Reputation: 2886
I'm writing a program that invokes multiple C based functions (p/Invoke) in multiple threads.
From time to time, the program crashes with a access violation error. My first thought was that the GC optimized the memory and moved the chunk of memory, that the C function was working on, to a different location.
What I would like to do is have the GC working but disable the part where it moves (defrags) memory.
Is there a way to do this?
Upvotes: 2
Views: 307
Reputation: 659984
As other answers have said, the first thing to do is to ensure that you are pinning objects correctly. Assuming you have done that, what else can go wrong?
class C
{
public int handle;
...
~C() { InteropLibrary.DestroyHandle(handle); }
}
void M()
{
C c = GetSomeObjectUsefulInUnmanagedCode();
D d = InteropLibrary.UnmanagedMethodThatUsesHandle(c);
// COMMENT
d.DoSomethingWithStoredHandle();
}
What if a garbage collection happens at COMMENT
(*)? The garbage collector is free to say "hey, local variable c
is never referenced again in this method; I can be aggressive and treat it as dead!". If the finalizer runs and the handle is destroyed then when the last method runs, it accesses a destroyed handle and crashes.

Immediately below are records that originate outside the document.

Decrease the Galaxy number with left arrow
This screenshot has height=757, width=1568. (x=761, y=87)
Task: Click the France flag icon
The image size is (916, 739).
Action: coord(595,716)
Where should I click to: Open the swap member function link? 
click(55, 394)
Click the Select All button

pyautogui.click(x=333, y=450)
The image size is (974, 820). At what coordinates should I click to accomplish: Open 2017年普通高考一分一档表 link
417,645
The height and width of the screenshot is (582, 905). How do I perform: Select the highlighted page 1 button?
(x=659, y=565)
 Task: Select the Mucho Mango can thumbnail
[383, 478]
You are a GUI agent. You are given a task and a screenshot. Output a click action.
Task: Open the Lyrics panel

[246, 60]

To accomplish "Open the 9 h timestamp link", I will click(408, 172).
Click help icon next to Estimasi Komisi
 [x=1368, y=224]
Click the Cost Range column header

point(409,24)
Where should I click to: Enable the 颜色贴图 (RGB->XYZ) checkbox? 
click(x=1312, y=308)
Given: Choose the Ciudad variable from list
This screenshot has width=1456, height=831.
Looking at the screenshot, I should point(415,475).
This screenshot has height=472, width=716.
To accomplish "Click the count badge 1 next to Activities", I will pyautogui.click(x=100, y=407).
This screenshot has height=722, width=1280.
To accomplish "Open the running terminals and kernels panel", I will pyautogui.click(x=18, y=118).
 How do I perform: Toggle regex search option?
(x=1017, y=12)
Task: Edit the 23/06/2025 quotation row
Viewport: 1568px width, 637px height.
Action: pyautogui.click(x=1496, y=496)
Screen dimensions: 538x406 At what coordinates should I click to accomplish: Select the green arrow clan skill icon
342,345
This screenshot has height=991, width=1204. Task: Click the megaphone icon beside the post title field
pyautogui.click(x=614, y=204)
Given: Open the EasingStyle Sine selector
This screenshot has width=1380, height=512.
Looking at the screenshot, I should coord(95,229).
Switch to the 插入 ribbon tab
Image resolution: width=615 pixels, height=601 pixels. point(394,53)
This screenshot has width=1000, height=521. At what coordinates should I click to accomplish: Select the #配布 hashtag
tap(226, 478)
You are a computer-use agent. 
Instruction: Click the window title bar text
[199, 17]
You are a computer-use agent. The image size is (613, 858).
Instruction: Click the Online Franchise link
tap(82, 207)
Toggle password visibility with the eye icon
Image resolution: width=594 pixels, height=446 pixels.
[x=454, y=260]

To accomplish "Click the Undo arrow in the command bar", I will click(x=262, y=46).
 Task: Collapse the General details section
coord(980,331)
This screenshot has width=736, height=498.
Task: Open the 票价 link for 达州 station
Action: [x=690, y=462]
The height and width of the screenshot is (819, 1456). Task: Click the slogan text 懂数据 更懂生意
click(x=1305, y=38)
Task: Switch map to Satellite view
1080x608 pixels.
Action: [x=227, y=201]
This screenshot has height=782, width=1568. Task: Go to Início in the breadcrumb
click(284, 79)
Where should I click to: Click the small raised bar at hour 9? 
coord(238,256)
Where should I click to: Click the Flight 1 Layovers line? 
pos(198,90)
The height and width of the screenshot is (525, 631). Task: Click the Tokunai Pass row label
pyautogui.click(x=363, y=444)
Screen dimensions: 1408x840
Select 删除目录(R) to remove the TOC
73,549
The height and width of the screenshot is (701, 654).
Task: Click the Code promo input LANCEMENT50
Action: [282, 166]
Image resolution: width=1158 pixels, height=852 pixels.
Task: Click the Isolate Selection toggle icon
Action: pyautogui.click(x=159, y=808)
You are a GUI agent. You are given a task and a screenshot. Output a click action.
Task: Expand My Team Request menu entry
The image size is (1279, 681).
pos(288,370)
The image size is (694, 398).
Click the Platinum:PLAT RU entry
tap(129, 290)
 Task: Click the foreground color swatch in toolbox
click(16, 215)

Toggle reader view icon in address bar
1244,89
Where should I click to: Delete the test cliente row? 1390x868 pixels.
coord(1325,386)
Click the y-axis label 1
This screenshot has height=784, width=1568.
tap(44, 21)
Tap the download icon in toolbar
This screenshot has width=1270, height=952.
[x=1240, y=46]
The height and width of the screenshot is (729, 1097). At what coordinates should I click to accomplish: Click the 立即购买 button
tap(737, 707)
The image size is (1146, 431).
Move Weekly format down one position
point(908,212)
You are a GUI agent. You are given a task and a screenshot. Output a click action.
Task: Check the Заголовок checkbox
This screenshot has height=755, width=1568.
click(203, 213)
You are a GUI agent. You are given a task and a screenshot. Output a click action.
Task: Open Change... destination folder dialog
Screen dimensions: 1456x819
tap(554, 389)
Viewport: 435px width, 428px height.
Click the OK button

To solve this rare but possible problem you can use GC.KeepAlive
to tell the garbage collector to be less aggressive about cleaning up a particular reference. If you keep c
alive until the end of the method then you know its destructor cannot possibly run.
(*) Of course the GC runs on a different thread, and can run at any time. The details of what operations are and are not interruptable by a GC are complicated and you shouldn't rely on those sorts of implementation details for correctness.
Upvotes: 5
Reputation: 5005
You can use the fixed
keyword in most cases.
From Eric Lippert's new blog it seems there are at least two other possibilities:
Note that in these two options require you to ensure the memory is correctly deallocated.
On a side note, if your problem is that a tiny bit of memory is moved around (causing access violations) then the solution is almost never to disable the entire moving-memory-around part.
Upvotes: 2
Reputation: 29213
I don't think you can do this globally, but you can use the fixed
keyword to pin specific objects, with the desired effect.